抄録
高等植物の頂端分裂組織は、未分化状態を保ちながら分裂・増殖する細胞群であり、茎頂―根端軸方向への成長や器官原基の形成に必要な細胞を提供するという重要な役割を担っている。シロイヌナズナにおける分子遺伝学的解析から、茎頂分裂組織の領域決定には、細胞外ドメインにleucine-rich repeat (LRR)をもつ受容体CLAVATA1(CLV1)やCLV2、膜結合型タンパク質キナーゼであるSOL2/CRN、さらには分泌性のリガンドであるCLV3からなる細胞間情報伝達系が重要であると考えられている。

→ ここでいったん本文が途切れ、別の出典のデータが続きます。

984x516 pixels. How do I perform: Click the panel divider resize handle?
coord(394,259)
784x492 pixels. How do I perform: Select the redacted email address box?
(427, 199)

CLV3の化学合成ペプチド(CLV3ペプチド)は、内生のCLVシグナル伝達系を介して茎頂分裂組織の領域を縮小する効果を持つ。これまでに、CLV3 ペプチド添加による花茎伸長の有無を指標にサプレッサースクリーニングを行い、CLV3 ペプチド耐性変異体(CLV3 peptide insensitive; cli )を多数単離した。このうち、cli1 突然変異体は花茎のみならず、CLV3ペプチドによる主根の伸長阻害効果に対しても耐性を示したことから、CLI1は茎頂・根端両方の分裂組織において機能する因子であることが示唆される。本大会では、cli1変異体の表現型、および clv1、clv2、clv3、wus との多重変異体の表現型解析の結果から、茎頂分裂組織におけるCLV3受容機構を考察する。